Bug 32565 - Ctrl-Z when process is doing posix_spawn makes the process hard to kill
Summary: Ctrl-Z when process is doing posix_spawn makes the process hard to kill
Status: UNCONFIRMED
Alias: None
Product: glibc
Classification: Unclassified
Component: libc (show other bugs)
Version: 2.40
: P2 normal
Target Milestone: ---
Assignee: Not yet assigned to anyone
URL:
Keywords:
Depends on:
Blocks:
 
Reported: 2025-01-16 22:14 UTC by Askar Safin
Modified: 2025-01-17 11:52 UTC (History)
2 users (show)

See Also:
Host:
Target:
Build:
Last reconfirmed:


Attachments

Note You need to log in before you can comment on or make changes to this bug.
Description Askar Safin 2025-01-16 22:14:41 UTC
Ctrl-Z when process is doing posix_spawn makes the process hard to kill.
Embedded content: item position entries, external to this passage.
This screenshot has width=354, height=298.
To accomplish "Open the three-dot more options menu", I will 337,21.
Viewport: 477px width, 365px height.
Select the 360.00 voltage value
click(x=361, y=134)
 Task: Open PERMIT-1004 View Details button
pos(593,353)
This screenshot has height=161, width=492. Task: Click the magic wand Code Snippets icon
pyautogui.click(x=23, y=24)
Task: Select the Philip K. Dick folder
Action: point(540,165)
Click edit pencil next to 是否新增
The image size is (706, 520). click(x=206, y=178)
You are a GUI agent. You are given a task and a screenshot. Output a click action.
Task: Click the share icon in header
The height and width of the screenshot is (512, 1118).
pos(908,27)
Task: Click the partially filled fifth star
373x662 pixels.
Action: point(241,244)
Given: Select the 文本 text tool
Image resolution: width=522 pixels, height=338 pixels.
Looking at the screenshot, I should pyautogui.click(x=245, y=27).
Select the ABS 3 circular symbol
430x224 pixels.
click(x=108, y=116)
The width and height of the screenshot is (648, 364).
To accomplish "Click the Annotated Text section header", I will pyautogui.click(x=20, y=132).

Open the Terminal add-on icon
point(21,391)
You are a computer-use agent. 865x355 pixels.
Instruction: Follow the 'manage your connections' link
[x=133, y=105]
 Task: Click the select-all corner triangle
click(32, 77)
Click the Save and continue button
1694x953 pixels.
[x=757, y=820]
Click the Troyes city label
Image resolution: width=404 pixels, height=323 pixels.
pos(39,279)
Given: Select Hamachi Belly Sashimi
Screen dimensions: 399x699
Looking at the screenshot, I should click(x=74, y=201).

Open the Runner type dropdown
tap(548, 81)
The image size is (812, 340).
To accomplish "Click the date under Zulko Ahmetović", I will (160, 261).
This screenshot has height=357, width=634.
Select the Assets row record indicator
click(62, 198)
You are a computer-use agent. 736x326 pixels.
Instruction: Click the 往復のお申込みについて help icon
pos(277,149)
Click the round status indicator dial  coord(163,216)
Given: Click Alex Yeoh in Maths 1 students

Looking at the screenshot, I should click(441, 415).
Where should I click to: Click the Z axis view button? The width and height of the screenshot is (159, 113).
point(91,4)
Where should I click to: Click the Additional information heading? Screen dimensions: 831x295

If a process does posix_spawn+waitpid, then attempting to pause it using Ctrl-Z sometimes doesn't work and, worse, makes the process unkillable by usual Ctrl-Z or Ctrl-C.

Steps to reproduce.

Compile one of the following two programs.

===
// big.c
#include <stdio.h>
#include <stdlib.h>
#include <unistd.h>
#include <sys/types.h>
#include <sys/wait.h>
#include <spawn.h>
#include <pthread.h>

const int thread_count = 16;

void *
start_routine (void *)
{
    for (;;)
        {
            char *args[] = {"/bin/true", NULL};
            char *env[] = {"HOME=/", NULL};
            pid_t pid;
            if (posix_spawn (&pid, "/bin/true", NULL, NULL, args, env) != 0)
                {
                    fprintf (stderr, "posix_spawn failed\n");
                    exit (1);
                }
            if (waitpid (pid, NULL, 0) != pid)
                {
                    fprintf (stderr, "waitpid failed\n");
                    exit (1);
                }
        }
}

int
main (void)
{
    for (int p = 0; p != thread_count; ++p)
        {
            pthread_t pt;
            if (pthread_create (&pt, NULL, start_routine, NULL) != 0)
                {
                    fprintf (stderr, "pthread_create failed\n");
                    exit (1);
                }
        }
    for (;;)
        {
            pause ();
        }
}
===

===
// little.c
#include <stdio.h>
#include <stdlib.h>
#include <unistd.h>
#include <sys/types.h>
#include <sys/wait.h>
#include <spawn.h>

int
main (void)
{
    for (;;)
        {
            char *args[] = {"/bin/true", NULL};
            char *env[] = {"HOME=/", NULL};
            pid_t pid;
            if (posix_spawn (&pid, "/bin/true", NULL, NULL, args, env) != 0)
                {
                    fprintf (stderr, "posix_spawn failed\n");
                    exit (1);
                }
            if (waitpid (pid, NULL, 0) != pid)
                {
                    fprintf (stderr, "waitpid failed\n");
                    exit (1);
                }
        }
}
===

Then run the program and try to pause it using "Ctrl-Z".

Sometimes this works, i. e. the program is paused as expected.

But sometimes this doesn't work and, moreover, turns the program into very-hard-to-kill state.

When I say "doesn't work", I mean that pressing "Ctrl-Z" doesn't pause the program, i. e. the program seems to continue running, and any further presses of Ctrl-Z or Ctrl-C don't stop program, either. So you have to open another terminal and do "kill -9" (fortunately, this works).

I gave you two programs: big.c and little.c. Both reproduce this bug. little.c is easier to understand. But big.c is more likely to hit the bug. In other words, pthread_create is not necessary for reproducing, but it increases chances of reproducing.

In case of big.c you usually need 1-5 attempts to reproduce the bug (1 attempt is usually enough).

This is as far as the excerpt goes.